Few of us relish the gas that can occur when our digestive systems go awry, but at the City of Lebanon Authority’s wastewater treatment plant, more gas is good news.
That’s because the more gas that is produced during wastewater treatment, the more efficiently treatment processes are working. A drop in gas production signals an issue—and that’s what happened at the wastewater treatment plant in June.
What happens at a wastewater treatment plant?
“We make dirty water clean,” says Frank DiScuillo, wastewater systems director with the City of Lebanon Authority.
That’s the short version of what’s involved in treating wastewater—that is, anything that goes down a drain in any building in the Authority’s service area.
It is a process that is simultaneously simple and complex.
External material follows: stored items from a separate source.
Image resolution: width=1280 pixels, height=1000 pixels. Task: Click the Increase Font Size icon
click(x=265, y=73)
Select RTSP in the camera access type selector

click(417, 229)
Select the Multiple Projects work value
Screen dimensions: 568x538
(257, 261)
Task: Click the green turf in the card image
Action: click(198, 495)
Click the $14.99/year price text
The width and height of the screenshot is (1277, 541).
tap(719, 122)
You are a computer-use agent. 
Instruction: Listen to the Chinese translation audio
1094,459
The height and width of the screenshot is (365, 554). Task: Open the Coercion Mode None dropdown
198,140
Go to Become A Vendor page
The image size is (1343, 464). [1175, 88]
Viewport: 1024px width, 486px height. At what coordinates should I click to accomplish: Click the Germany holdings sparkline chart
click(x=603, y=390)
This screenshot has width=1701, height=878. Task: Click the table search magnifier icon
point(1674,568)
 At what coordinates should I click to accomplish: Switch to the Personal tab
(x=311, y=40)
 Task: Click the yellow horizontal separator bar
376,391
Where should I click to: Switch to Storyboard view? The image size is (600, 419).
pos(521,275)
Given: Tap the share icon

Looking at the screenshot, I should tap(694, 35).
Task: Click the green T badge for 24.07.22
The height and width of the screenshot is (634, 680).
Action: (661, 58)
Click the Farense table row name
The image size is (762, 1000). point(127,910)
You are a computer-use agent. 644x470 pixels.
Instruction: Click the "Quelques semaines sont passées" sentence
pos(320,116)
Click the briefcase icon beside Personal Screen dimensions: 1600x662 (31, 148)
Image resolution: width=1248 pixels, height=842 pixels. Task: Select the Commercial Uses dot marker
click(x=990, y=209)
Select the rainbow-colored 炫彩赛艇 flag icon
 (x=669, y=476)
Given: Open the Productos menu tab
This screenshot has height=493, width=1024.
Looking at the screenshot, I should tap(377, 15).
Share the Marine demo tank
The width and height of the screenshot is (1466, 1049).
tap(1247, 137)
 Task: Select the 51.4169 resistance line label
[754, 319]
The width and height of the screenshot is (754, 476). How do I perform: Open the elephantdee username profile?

It is simple because it is a natural process relying on bacteria for decomposition. It is complex because the natural processes are accelerated and concentrated so that the water can be cleaned for reuse in a short time.
Initially, liquids are separated from solids such as food, fecal matter, paper products and chemicals (DiScuillo said he once found three $20 bills that had entered the wastewater plant).
Then through a system of settling, chemicals or treatment with different bacteria, pollutants such as carbon, nitrates/nitrites and ammonia are removed or converted into solids and gas which can be separated from the water.
Once the cleaned water has met federal standards, it leaves the plant and is discharged into the Quittapahilla Creek.
The remaining organic solids–byproducts of removing pollutants and chemically-treated phosphorous so it clumps together–are pumped to the digesters along with the multitudes of bacteria that have fed on the now removed pollutants.
Twice a week the Authority’s lab samples the biosolids in the digesters and checks total solids, alkalinity and volatile acids, said Cora Shenk, compliance and lab manager with the Authority. Those analyses, combined with monitoring of gas production, are the key parameters in ensuring treatment processes are working efficiently.
Average daily gas production dropped from 130,000 cubic feet to 53,000 cubic feet, said Frank DiScuillo, the Authority’s wastewater systems director.
The cause: “Some of those bacteria in our system became less active,” DiScuillo said.
Just as we depend upon bacteria to break down food in our digestive systems, so do the wastewater treatment plant’s two digesters, which function similarly to our stomachs. Critical for waste treatment are methanogens, which digest acids and, as part of that digestive process, produce gas.
“The temperature in our digesters got up to 108 degrees, and some key bacteria in our system prefer temps in the mid-90s,” DiScuillo said.
When the population of methanogens fell, not only did gas production drop, but the breakdown of waste slowed as well.
DiScuillo reached out to Michael Gerardi, a Williamsport, Pa.-based microbiologist who consults with wastewater treatment plants when they are having problems. His recommendation: Add 5 gallons of fresh cow manure—“the fresher, the better,” Gerardi said—for every 100,000 gallons of biosolids in the digesters.
So, on July 7, treatment plant operators added 5,000 gallons of fresh manure collected from a dairy farm in Schaefferstown. By the end of that week, daily gas production had climbed to 76,000 cubic feet, said Cora Shenk, compliance and lab manager with the Authority.
“We are now producing more gas than ever before,” DiScuillo told Authority board members at their meeting Monday.
That’s good news as the authority uses that methane not only to heat the digesters but also to make a nutrient-rich fertilizer approved by the state Department of Environmental Protection for use in gardens, landscaping and agricultural fields, DiScuillo said.
Additionally, a pilot project with Reading-based DURYEA Technologies to install 10 prototype engines will convert more of the digester gas to electricity for use at the Authority, DiScuillo said.
The first two of those engines should be installed within the next month, DiScuillo said at Monday’s Authority meeting.
While the immediate indigestion problem has been solved, DiScuillo isn’t ready to close the door on future infusions of manure.
“When we have more beneficial reuse for our digester gas, we may explore the options of adding more cow manure to our digesters regularly,” DiScuillo said.